Assignment
Using the data below, repeat all of it precisely.

====== Record excerpts

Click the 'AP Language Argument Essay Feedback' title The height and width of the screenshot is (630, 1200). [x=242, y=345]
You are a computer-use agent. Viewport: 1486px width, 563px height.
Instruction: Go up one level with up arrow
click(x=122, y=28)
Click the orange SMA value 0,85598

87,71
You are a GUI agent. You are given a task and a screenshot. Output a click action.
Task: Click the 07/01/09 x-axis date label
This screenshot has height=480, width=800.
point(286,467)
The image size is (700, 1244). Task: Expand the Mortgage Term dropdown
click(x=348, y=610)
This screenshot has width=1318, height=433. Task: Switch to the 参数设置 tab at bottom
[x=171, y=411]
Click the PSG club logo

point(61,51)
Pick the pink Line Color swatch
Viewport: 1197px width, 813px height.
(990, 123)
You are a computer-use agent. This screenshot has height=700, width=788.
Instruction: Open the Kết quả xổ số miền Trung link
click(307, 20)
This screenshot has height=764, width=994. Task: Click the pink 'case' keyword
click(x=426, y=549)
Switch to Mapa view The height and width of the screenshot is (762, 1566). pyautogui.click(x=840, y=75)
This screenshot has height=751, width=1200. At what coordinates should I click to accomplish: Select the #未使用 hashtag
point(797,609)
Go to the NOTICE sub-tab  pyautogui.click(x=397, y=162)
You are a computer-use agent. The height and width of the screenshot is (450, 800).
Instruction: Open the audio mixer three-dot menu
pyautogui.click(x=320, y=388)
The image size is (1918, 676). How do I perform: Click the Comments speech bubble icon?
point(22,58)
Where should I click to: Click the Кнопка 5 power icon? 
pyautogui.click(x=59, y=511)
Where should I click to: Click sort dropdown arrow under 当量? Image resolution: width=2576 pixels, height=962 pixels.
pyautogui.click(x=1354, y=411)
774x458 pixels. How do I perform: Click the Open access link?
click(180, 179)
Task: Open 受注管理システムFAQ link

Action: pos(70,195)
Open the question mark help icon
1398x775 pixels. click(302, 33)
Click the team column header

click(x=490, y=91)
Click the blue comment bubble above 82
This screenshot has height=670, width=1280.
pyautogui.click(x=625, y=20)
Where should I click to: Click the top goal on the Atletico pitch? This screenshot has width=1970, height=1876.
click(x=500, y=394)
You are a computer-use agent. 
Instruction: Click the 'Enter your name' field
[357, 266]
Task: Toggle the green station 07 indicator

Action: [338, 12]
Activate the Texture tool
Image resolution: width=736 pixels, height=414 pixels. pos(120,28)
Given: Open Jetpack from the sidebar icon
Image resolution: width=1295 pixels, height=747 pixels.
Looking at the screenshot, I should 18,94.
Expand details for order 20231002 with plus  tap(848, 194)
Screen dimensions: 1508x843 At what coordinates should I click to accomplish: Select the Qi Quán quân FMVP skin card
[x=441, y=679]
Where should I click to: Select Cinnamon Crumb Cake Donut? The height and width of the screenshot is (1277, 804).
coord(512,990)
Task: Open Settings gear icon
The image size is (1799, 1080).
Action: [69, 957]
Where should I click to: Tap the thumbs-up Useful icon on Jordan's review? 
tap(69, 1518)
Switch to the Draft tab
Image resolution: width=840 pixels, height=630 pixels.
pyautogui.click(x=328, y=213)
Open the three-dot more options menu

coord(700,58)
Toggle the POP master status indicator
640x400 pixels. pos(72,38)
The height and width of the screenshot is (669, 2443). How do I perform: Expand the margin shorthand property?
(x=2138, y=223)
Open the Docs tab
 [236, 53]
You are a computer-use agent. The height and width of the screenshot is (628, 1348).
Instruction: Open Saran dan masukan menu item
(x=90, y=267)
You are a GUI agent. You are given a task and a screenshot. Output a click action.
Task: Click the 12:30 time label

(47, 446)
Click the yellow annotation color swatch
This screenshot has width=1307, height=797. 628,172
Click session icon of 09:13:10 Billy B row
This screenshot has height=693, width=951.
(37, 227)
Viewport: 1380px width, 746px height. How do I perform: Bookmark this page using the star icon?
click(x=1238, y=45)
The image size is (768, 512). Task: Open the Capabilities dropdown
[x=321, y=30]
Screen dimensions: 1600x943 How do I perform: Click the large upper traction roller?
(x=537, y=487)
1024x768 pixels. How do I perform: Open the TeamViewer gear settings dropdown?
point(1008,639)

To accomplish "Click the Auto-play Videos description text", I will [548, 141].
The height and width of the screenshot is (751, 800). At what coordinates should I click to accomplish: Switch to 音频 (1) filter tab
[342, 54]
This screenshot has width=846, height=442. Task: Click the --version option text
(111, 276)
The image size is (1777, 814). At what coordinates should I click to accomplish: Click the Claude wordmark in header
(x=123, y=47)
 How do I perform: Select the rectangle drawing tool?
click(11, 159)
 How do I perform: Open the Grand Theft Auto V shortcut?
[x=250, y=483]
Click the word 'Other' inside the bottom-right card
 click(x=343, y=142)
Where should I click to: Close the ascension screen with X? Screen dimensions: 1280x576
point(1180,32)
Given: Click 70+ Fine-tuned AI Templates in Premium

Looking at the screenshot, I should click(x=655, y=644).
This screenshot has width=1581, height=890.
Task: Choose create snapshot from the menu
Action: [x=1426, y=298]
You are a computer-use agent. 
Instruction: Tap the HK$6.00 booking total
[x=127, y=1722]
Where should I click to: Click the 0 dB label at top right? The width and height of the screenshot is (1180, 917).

============

Your response
Click the 'AP Language Argument Essay Feedback' title The height and width of the screenshot is (630, 1200). [x=242, y=345]
You are a computer-use agent. Viewport: 1486px width, 563px height.
Instruction: Go up one level with up arrow
click(x=122, y=28)
Click the orange SMA value 0,85598

87,71
You are a GUI agent. You are given a task and a screenshot. Output a click action.
Task: Click the 07/01/09 x-axis date label
This screenshot has height=480, width=800.
point(286,467)
The image size is (700, 1244). Task: Expand the Mortgage Term dropdown
click(x=348, y=610)
This screenshot has width=1318, height=433. Task: Switch to the 参数设置 tab at bottom
[x=171, y=411]
Click the PSG club logo

point(61,51)
Pick the pink Line Color swatch
Viewport: 1197px width, 813px height.
(990, 123)
You are a computer-use agent. This screenshot has height=700, width=788.
Instruction: Open the Kết quả xổ số miền Trung link
click(307, 20)
This screenshot has height=764, width=994. Task: Click the pink 'case' keyword
click(x=426, y=549)
Switch to Mapa view The height and width of the screenshot is (762, 1566). pyautogui.click(x=840, y=75)
This screenshot has height=751, width=1200. At what coordinates should I click to accomplish: Select the #未使用 hashtag
point(797,609)
Go to the NOTICE sub-tab  pyautogui.click(x=397, y=162)
You are a computer-use agent. The height and width of the screenshot is (450, 800).
Instruction: Open the audio mixer three-dot menu
pyautogui.click(x=320, y=388)
The image size is (1918, 676). How do I perform: Click the Comments speech bubble icon?
point(22,58)
Where should I click to: Click the Кнопка 5 power icon? 
pyautogui.click(x=59, y=511)
Where should I click to: Click sort dropdown arrow under 当量? Image resolution: width=2576 pixels, height=962 pixels.
pyautogui.click(x=1354, y=411)
774x458 pixels. How do I perform: Click the Open access link?
click(180, 179)
Task: Open 受注管理システムFAQ link

Action: pos(70,195)
Open the question mark help icon
1398x775 pixels. click(302, 33)
Click the team column header

click(x=490, y=91)
Click the blue comment bubble above 82
This screenshot has height=670, width=1280.
pyautogui.click(x=625, y=20)
Where should I click to: Click the top goal on the Atletico pitch? This screenshot has width=1970, height=1876.
click(x=500, y=394)
You are a computer-use agent. 
Instruction: Click the 'Enter your name' field
[357, 266]
Task: Toggle the green station 07 indicator

Action: [338, 12]
Activate the Texture tool
Image resolution: width=736 pixels, height=414 pixels. pos(120,28)
Given: Open Jetpack from the sidebar icon
Image resolution: width=1295 pixels, height=747 pixels.
Looking at the screenshot, I should 18,94.
Expand details for order 20231002 with plus  tap(848, 194)
Screen dimensions: 1508x843 At what coordinates should I click to accomplish: Select the Qi Quán quân FMVP skin card
[x=441, y=679]
Where should I click to: Select Cinnamon Crumb Cake Donut? The height and width of the screenshot is (1277, 804).
coord(512,990)
Task: Open Settings gear icon
The image size is (1799, 1080).
Action: [69, 957]
Where should I click to: Tap the thumbs-up Useful icon on Jordan's review? 
tap(69, 1518)
Switch to the Draft tab
Image resolution: width=840 pixels, height=630 pixels.
pyautogui.click(x=328, y=213)
Open the three-dot more options menu

coord(700,58)
Toggle the POP master status indicator
640x400 pixels. pos(72,38)
The height and width of the screenshot is (669, 2443). How do I perform: Expand the margin shorthand property?
(x=2138, y=223)
Open the Docs tab
 [236, 53]
You are a computer-use agent. The height and width of the screenshot is (628, 1348).
Instruction: Open Saran dan masukan menu item
(x=90, y=267)
You are a GUI agent. You are given a task and a screenshot. Output a click action.
Task: Click the 12:30 time label

(47, 446)
Click the yellow annotation color swatch
This screenshot has width=1307, height=797. 628,172
Click session icon of 09:13:10 Billy B row
This screenshot has height=693, width=951.
(37, 227)
Viewport: 1380px width, 746px height. How do I perform: Bookmark this page using the star icon?
click(x=1238, y=45)
The image size is (768, 512). Task: Open the Capabilities dropdown
[x=321, y=30]
Screen dimensions: 1600x943 How do I perform: Click the large upper traction roller?
(x=537, y=487)
1024x768 pixels. How do I perform: Open the TeamViewer gear settings dropdown?
point(1008,639)

To accomplish "Click the Auto-play Videos description text", I will [548, 141].
The height and width of the screenshot is (751, 800). At what coordinates should I click to accomplish: Switch to 音频 (1) filter tab
[342, 54]
This screenshot has width=846, height=442. Task: Click the --version option text
(111, 276)
The image size is (1777, 814). At what coordinates should I click to accomplish: Click the Claude wordmark in header
(x=123, y=47)
 How do I perform: Select the rectangle drawing tool?
click(11, 159)
 How do I perform: Open the Grand Theft Auto V shortcut?
[x=250, y=483]
Click the word 'Other' inside the bottom-right card
 click(x=343, y=142)
Where should I click to: Close the ascension screen with X? Screen dimensions: 1280x576
point(1180,32)
Given: Click 70+ Fine-tuned AI Templates in Premium

Looking at the screenshot, I should click(x=655, y=644).
This screenshot has width=1581, height=890.
Task: Choose create snapshot from the menu
Action: [x=1426, y=298]
You are a computer-use agent. 
Instruction: Tap the HK$6.00 booking total
[x=127, y=1722]
Where should I click to: Click the 0 dB label at top right? The width and height of the screenshot is (1180, 917).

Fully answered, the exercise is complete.